** Opening Records provided block **

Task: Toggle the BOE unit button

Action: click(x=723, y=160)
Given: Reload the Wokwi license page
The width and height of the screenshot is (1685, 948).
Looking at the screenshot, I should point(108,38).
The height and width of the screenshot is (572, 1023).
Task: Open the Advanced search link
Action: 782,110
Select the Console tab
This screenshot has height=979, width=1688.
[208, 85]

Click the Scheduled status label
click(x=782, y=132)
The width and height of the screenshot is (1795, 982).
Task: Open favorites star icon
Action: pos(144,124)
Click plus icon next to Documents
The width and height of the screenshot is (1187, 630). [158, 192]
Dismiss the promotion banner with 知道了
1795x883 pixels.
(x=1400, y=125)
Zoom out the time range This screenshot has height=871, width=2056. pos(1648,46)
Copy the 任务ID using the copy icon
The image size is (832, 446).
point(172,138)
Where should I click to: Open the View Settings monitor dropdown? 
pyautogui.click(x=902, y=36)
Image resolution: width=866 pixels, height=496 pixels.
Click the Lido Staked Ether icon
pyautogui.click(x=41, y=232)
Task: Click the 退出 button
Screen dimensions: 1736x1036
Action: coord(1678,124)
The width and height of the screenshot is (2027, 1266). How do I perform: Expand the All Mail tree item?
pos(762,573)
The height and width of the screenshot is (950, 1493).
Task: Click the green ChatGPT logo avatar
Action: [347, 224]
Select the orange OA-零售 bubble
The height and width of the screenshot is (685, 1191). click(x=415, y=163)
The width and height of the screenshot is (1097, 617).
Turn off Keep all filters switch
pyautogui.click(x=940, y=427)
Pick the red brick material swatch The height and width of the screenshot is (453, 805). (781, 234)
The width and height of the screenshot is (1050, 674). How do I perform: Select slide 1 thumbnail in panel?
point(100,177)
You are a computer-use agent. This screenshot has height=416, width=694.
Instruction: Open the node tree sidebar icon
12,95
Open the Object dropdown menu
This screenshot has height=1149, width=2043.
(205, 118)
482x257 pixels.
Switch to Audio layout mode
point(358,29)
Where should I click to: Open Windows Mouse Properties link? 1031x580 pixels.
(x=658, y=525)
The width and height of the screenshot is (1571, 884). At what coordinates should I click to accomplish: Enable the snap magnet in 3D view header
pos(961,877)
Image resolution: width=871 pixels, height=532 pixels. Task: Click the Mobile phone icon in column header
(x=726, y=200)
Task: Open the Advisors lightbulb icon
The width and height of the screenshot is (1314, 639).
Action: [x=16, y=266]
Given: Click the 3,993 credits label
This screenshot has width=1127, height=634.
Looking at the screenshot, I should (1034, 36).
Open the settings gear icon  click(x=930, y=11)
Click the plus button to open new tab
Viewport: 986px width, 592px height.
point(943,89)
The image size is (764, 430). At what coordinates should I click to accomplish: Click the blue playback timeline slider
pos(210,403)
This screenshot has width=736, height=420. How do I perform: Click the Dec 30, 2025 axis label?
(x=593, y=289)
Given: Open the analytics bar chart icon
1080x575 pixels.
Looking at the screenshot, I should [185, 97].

** Closing Records provided block **

**Task statement**
Across the material, report every line that has the word "Given".

**The answer**
Given: Reload the Wokwi license page
Given: Click the 3,993 credits label
Given: Open the analytics bar chart icon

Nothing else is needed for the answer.